(GIVEN DATA begins)
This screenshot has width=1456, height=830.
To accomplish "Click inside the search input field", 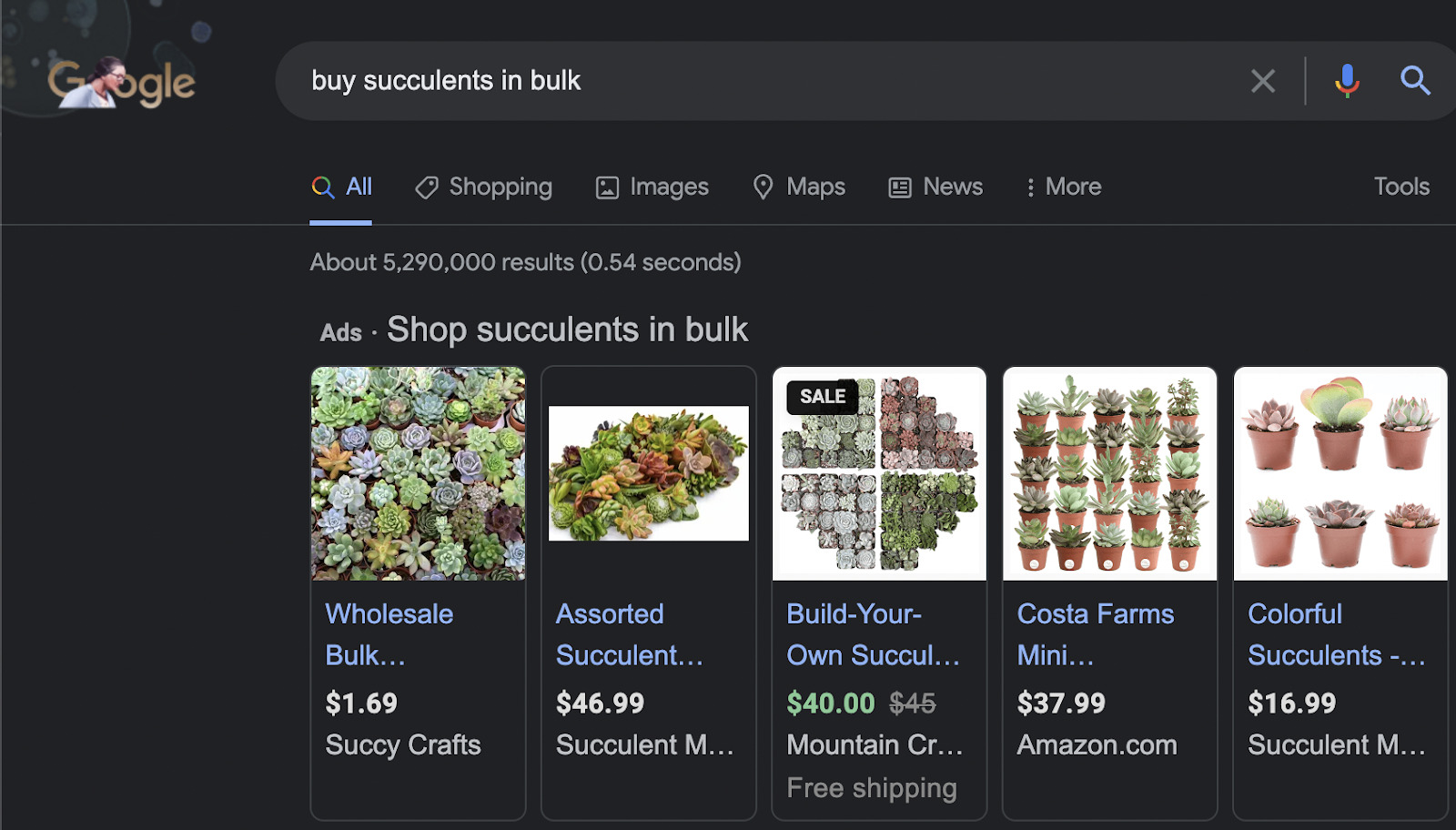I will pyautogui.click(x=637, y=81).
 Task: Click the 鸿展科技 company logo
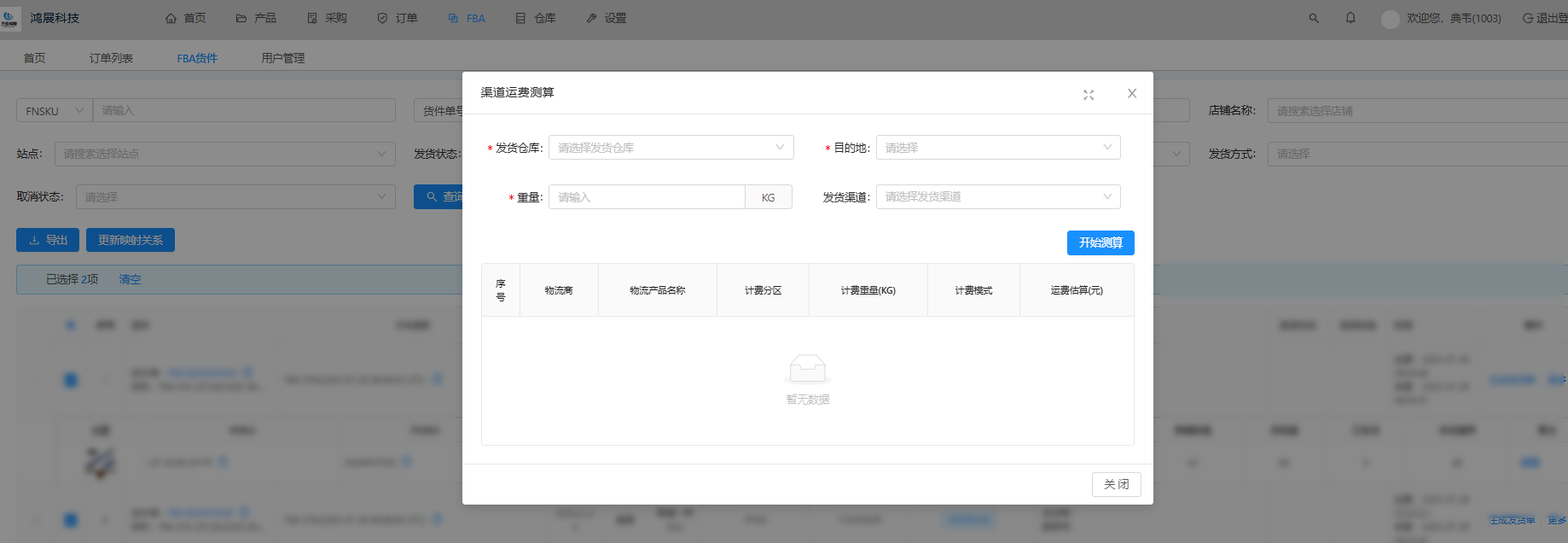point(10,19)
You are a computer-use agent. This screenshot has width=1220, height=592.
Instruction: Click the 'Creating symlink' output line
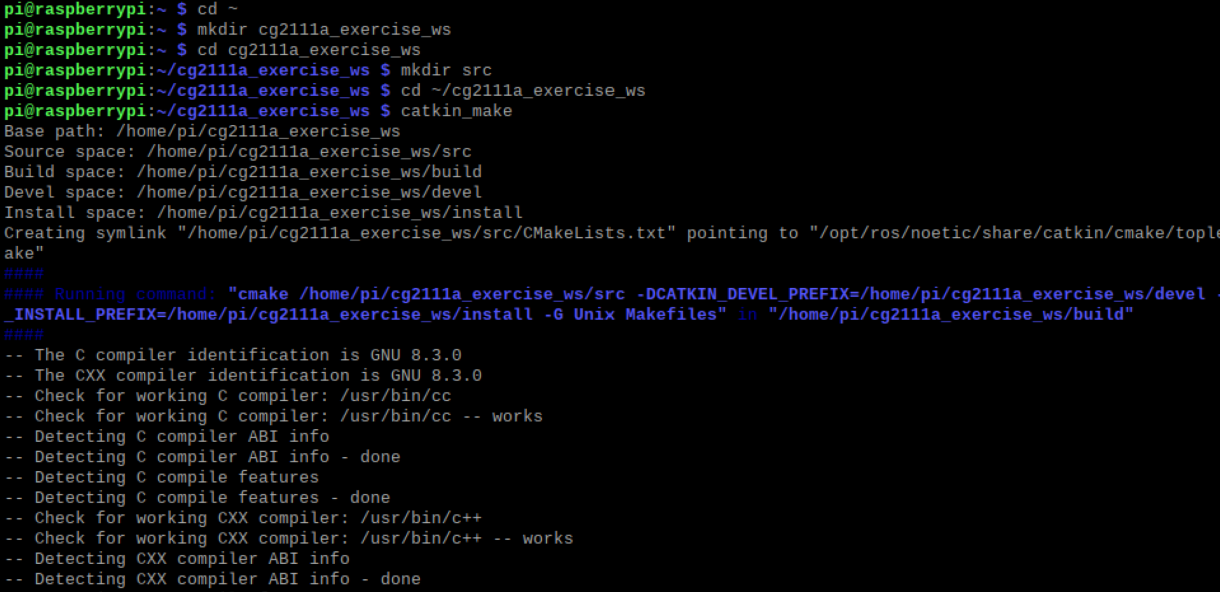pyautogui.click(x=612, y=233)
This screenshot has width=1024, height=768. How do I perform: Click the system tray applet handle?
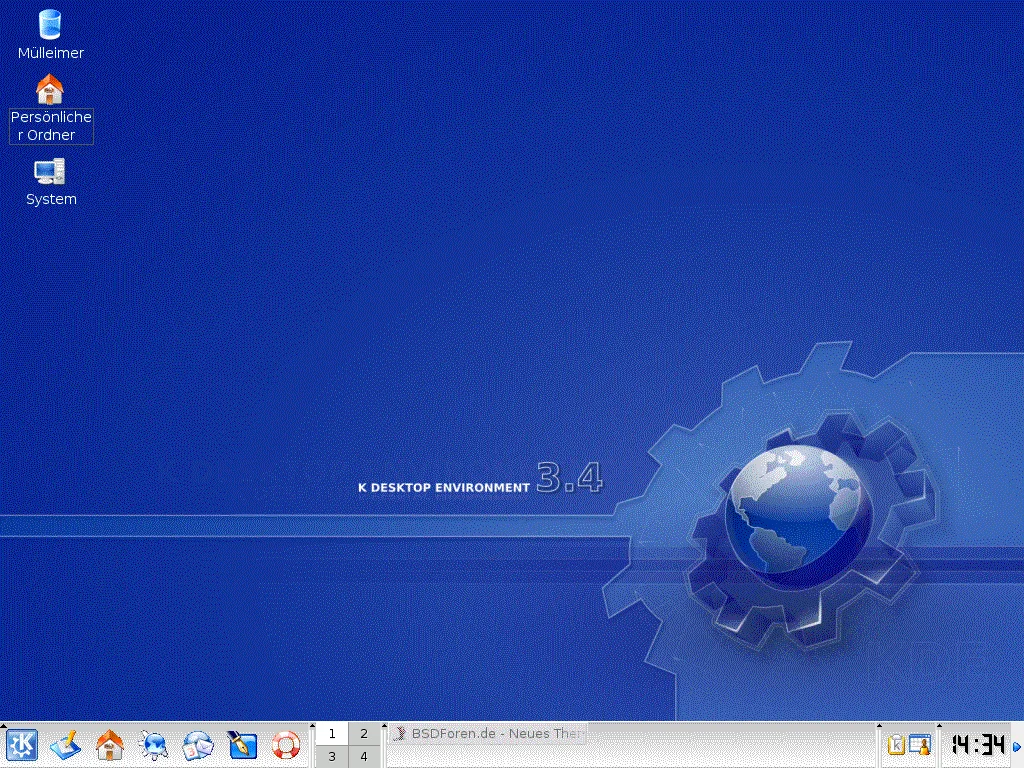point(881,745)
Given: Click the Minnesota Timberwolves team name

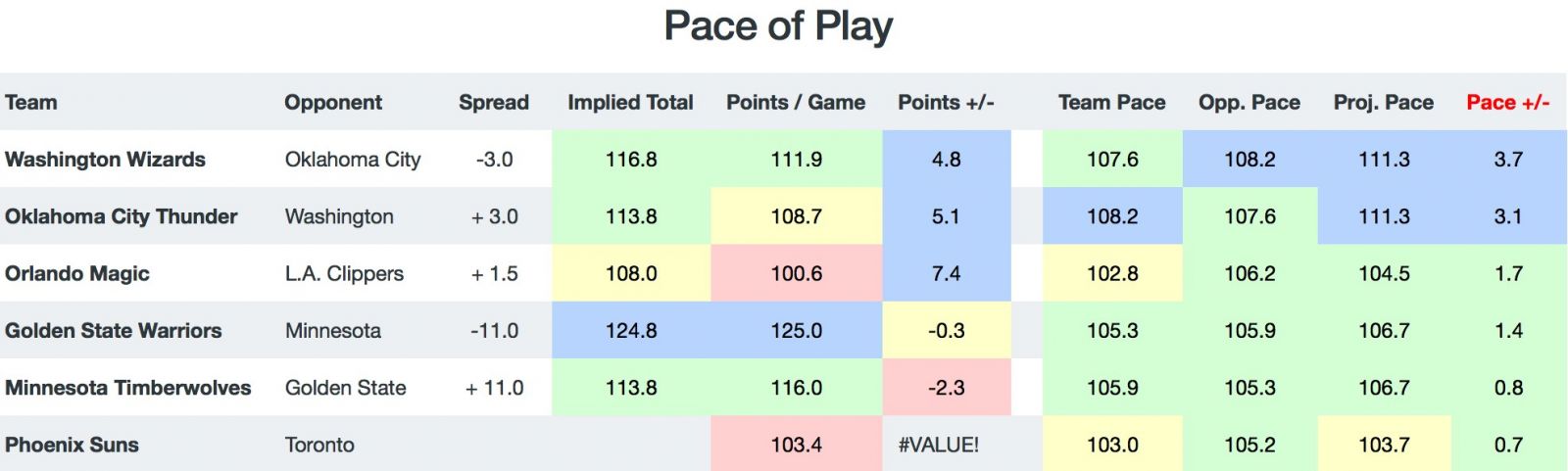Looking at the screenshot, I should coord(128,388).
(GIVEN DATA ends)
(GIVEN DATA begins)
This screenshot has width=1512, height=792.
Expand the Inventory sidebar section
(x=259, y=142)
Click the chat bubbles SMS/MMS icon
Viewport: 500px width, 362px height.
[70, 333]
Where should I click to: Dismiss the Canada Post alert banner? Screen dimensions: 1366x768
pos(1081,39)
(GIVEN DATA ends)
(GIVEN DATA begins)
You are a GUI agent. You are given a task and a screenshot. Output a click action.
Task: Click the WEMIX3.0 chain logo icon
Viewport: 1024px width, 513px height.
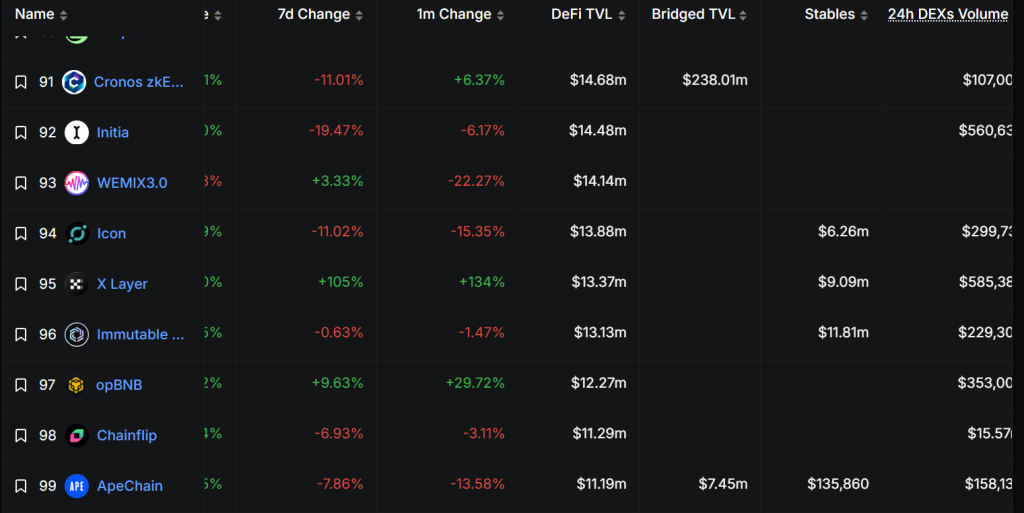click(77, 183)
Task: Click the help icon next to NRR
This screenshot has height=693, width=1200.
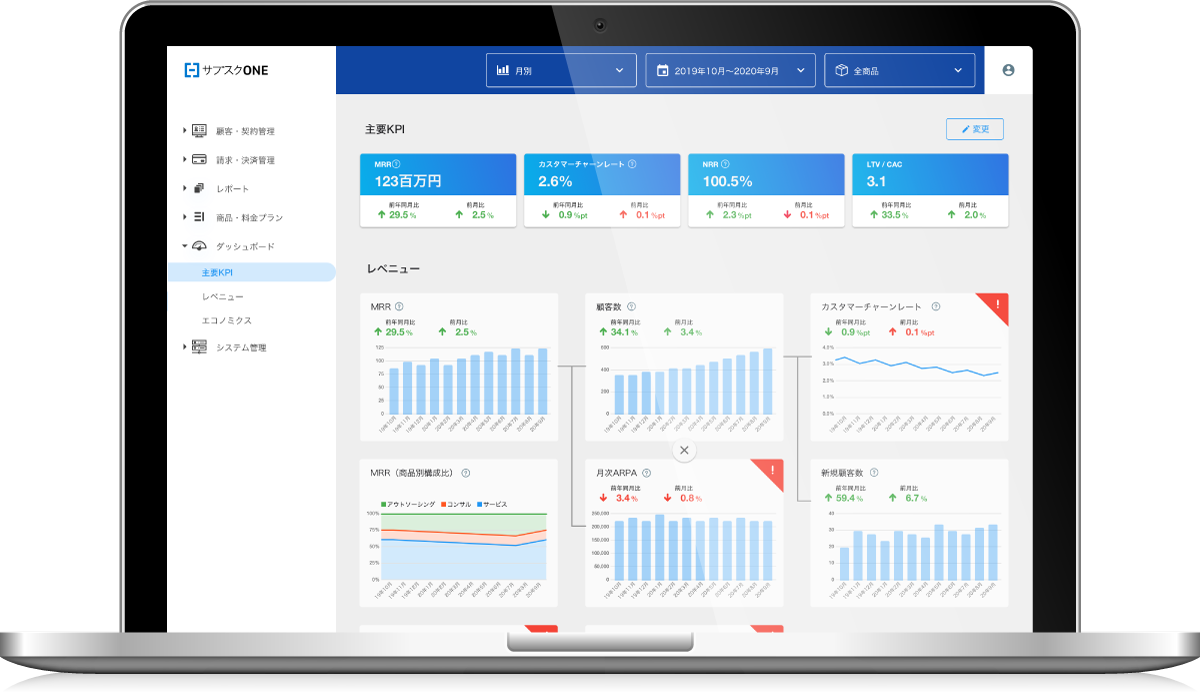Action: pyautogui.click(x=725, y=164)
(GIVEN DATA ends)
Copy out every line of the data in which the word "agent" is found.

You are a computer-use agent. This screenshot has width=1220, height=592.
You are a GUI agent. You are given a task and a screenshot. Output a click action.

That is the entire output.